Enterprises are failing to encrypt tape backups of critical data even as they make plans to secure the primary data, a new survey has found.

According to a survey of US and European company behaviour carried out for encryption specialist Thales, great efforts are being made to use encryption with web servers, desktop email, and even PCs and laptops, which were due for such protection by 8 out of ten of those asked.

But 35 percent were unsure as to whether they would be using encryption of tape backups of this data, with a further 50 percent confused about how encryption keys might be stored. Of fourteen uses of encryption over the next five years, tape encryption only figured in 11th place.

The confusion over encryption key storage was not surprising given that key management appeared to be the main worry holding back implementation of the technology.

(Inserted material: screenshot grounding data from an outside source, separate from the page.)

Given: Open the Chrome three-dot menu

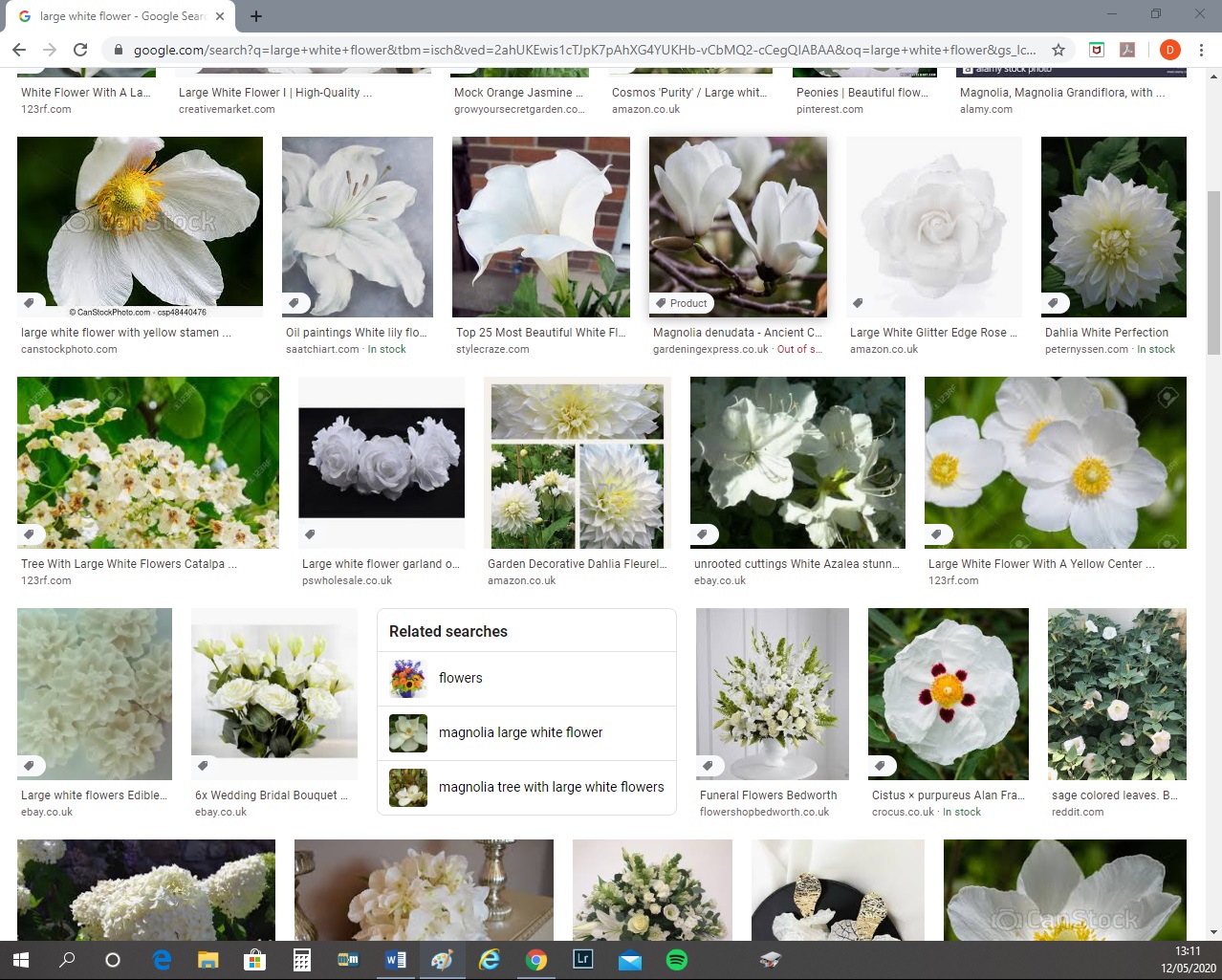Looking at the screenshot, I should (x=1202, y=50).
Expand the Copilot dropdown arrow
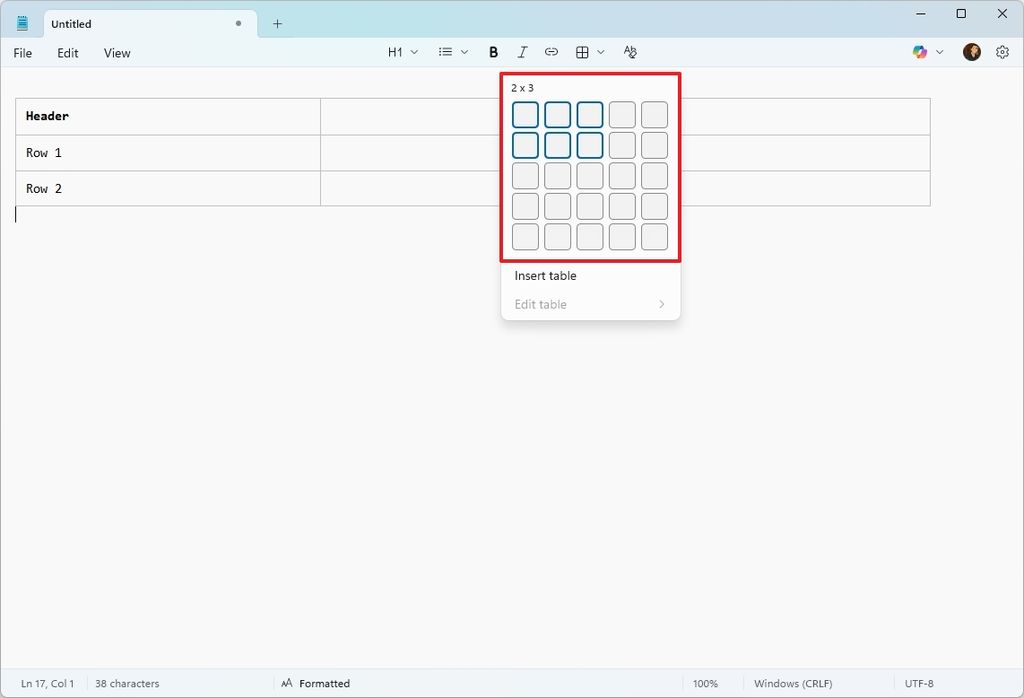The image size is (1024, 698). (x=938, y=51)
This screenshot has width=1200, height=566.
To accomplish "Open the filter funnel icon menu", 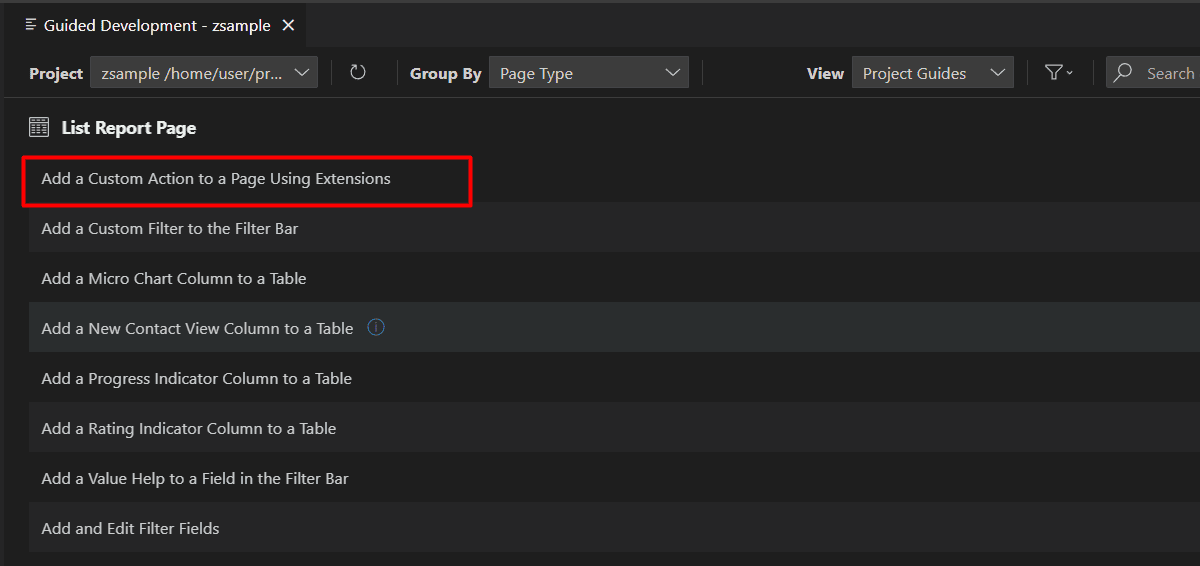I will pos(1058,73).
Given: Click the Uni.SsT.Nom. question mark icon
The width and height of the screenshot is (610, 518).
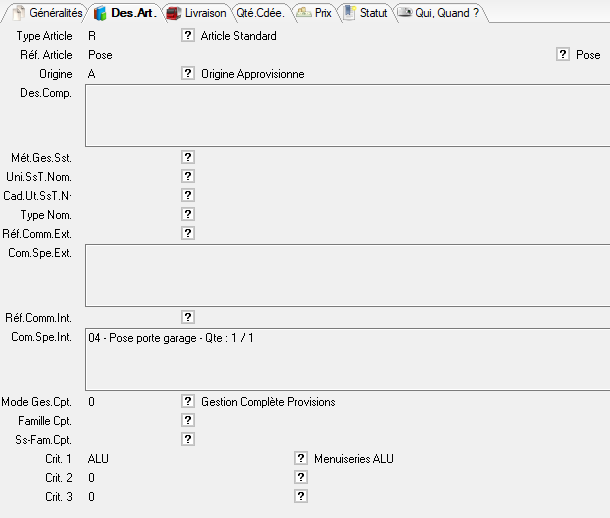Looking at the screenshot, I should tap(188, 176).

So, companies were in danger of encrypting primary data stories but not the tape backups of those stories. Why?

According to Bryta Schulz of Thales, encryption was still seen as to slow to meet the performance demands of backup schedules.

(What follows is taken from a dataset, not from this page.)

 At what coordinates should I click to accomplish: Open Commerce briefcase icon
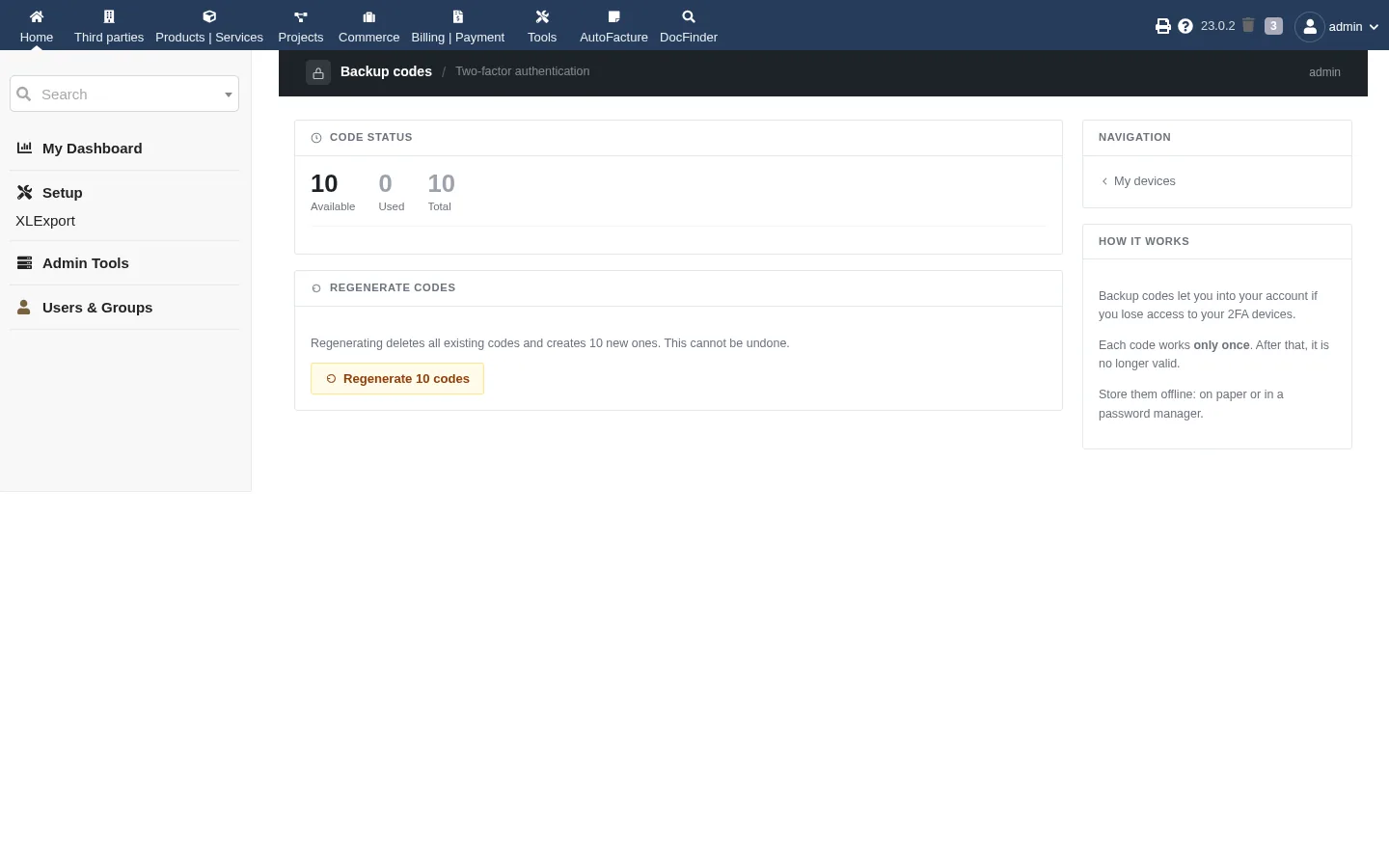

"Encryption has been added as a feature but admins turn it off because it's too cumbersome," she said. The companies in question often thought they were using encryption even when they turned out not to be. "They have no way to audit this."

"It is encouraging to see that more organisations are proactively securing sensitive data but the survey suggests there is still room for improvement. Most organisations appear to be securing sensitive data in an unplanned and unstructured way leaving both the organisation and data at risk," said Schulz.

The survey is similar in its findings to one carried out by the company in 2005, which uncovered the same anxieties over key management.

Earlier this month, Thales completed its £50.7 million takeover of UK encryption technology vendor nCipher, which has a specific appliance for managing tape encryption key management, called CryptoStor.